Extracto de Adiós (2025) de Emanuel Brunella
ESTRENO NACIONAL
Por Javier Carrizo / @javiercarrizo_cine
La bellísima y emotiva Extracto de Adiós, es un drama romántico atravesado por las penurias de dos jóvenes, en el marco de la sensible realidad Argentina de hoy en día. La presentada por su entusiasta autor en “Fuera de Campo” el pasado año, es un ejemplo de como el más lúcido cine nacional puede provenir desde la producción más independiente, y desde un homenaje al mejor cine posible.
Según el propio Emanuel Brunella en una entrevista con quien suscribe, luego del estreno del film en Cine Gaumont, es fundamental que los/as realizadores/as no pierdan la vitalidad de, con lo mínimo, poder expresar algo, y más en momentos como éste, en el que el poder económico avalado por un sangriento imperialismo, somete cada vez con más fervor e insistencia, a los/as argentinos/as de a pie, y sobre todo a una cultura nacional que sobrevive por medio de destellos de creatividad como el aquí citado.
La historia sigue a Iván y Camila, dos jóvenes de treinta años que se encuentran y desarrollan un vínculo amoroso a partir de la tristeza, el tedio y la desorientación que experimentan en sus vidas. Claro que lo distintivo de ello está en la forma, de modo que su guionista y director apela a los prolegómenos propuestos desde el cine de Jonas Mekas y de John Cassavettes (según Brunella), para narrar esta historia tan caótica como enternecedora, que permite entrever ciertos rasgos de melomanía entre remeras de Dinosaur Jr, y un sweater con el diseño de la mítica portada de Unknown Pleasures, el álbum de Joy Division elegido como el mejor disco debut de la historia. La efervescencia de una juventud que explora sus últimas armas, se detalla alicaída y alcanzada por un presente cruel y desalentador, para aquellos que transitan una Buenos Aires y una Argentina plagada de desesperanzas.

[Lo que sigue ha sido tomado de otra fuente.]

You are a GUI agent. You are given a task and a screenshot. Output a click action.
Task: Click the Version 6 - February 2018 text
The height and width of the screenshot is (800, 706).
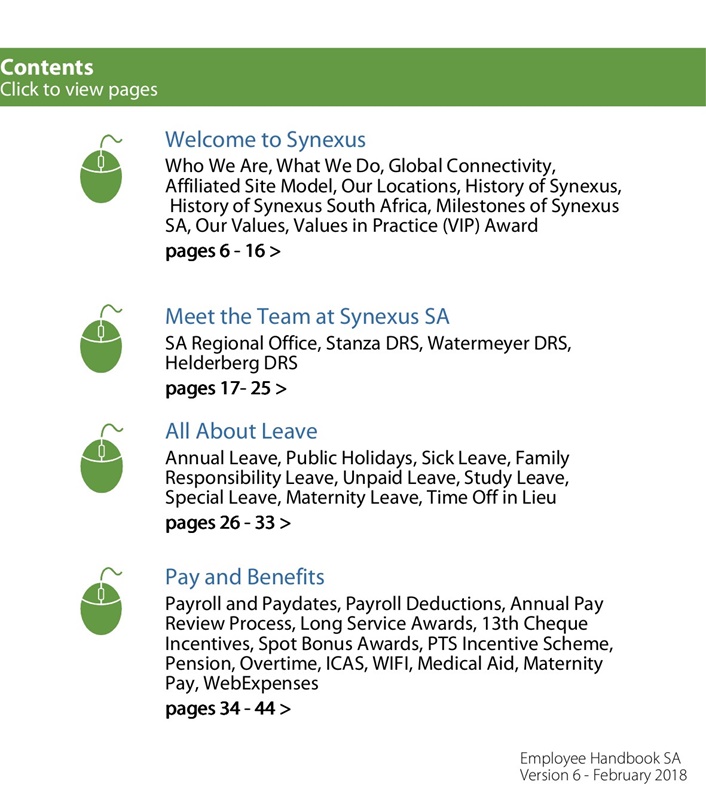(603, 776)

Emanuel Brunella narra el comienzo del film a partir de imágenes fijas que luego se repiten en el transcurso de la obra (en el recurso del documental que más visibilidad tiene en el marco de esta ficción), que en todo momento son acompañadas por un aporte tan experimental como sensible, en la condescendiente y primordial música compuesta por Juan Rouzek para la pieza. Luego de ello, Iván y Camila transitan lugares comunes y conocidos por todos en la gran ciudad, en los que no falta tanto el amor por el cine, como por los vericuetos de una urbe que se percibe desde una desoladora nostalgia. Pero esos espacios que también se comprenden a través de “no lugares” como de medios de transporte urbanos, son construidos por medio de una susceptibilidad tan culta y romántica que tiene como protagonistas a dos personajes que en más de un momento recuerdan a Louis Garrel y Clotilde Hesme en Los Amantes Regulares (2005) del gran Philippe Garrel.
La ópera prima de Brunella distribuida por Kligger Films, no necesita diseñar precisos encuadres para cernirse como un film tradicionalista y “prolijo”, ya que su germen se halla en el realismo ontológico de próceres cinematográficos que no realizaron películas como Alexandre Astruc y André Bazin. La demanda identitaria encuentra en la cámara en mano y en el montaje alternativo el éxito de un proceso que ilusiona y llena de optimismo a la cinefilia nacional, por lo que con tan poco son capaces de cautivar y conmover, estas nuevas voces del cine argentino.